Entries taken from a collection
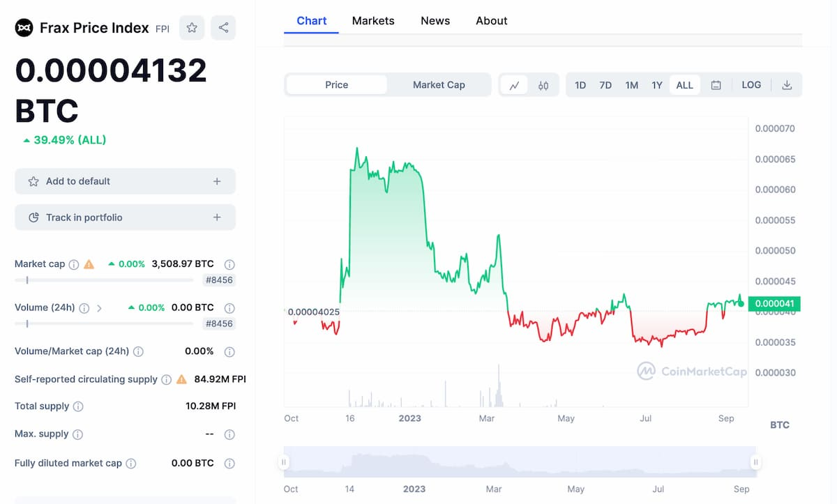
Task: Switch to the News tab
Action: [x=435, y=21]
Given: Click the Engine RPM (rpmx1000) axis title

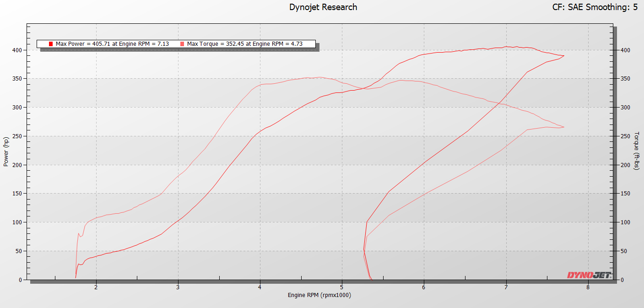Looking at the screenshot, I should point(319,295).
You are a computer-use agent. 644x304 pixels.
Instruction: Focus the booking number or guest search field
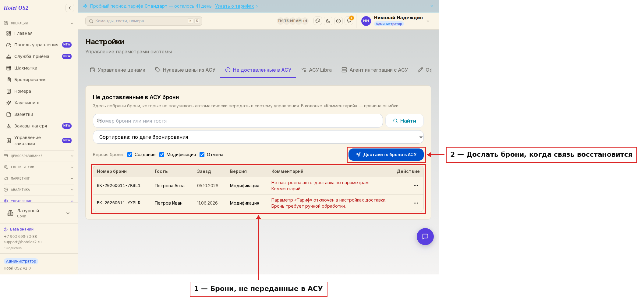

** EXERCISE DIRECTIONS **
Return verbatim every line from the line containing "Given: Click the" to the last line of the entries above, inclusive, and leave out the pictures.

** ANSWER FOR THE TASK **
Given: Click the Engine RPM (rpmx1000) axis title

Looking at the screenshot, I should point(319,295).
You are a computer-use agent. 644x304 pixels.
Instruction: Focus the booking number or guest search field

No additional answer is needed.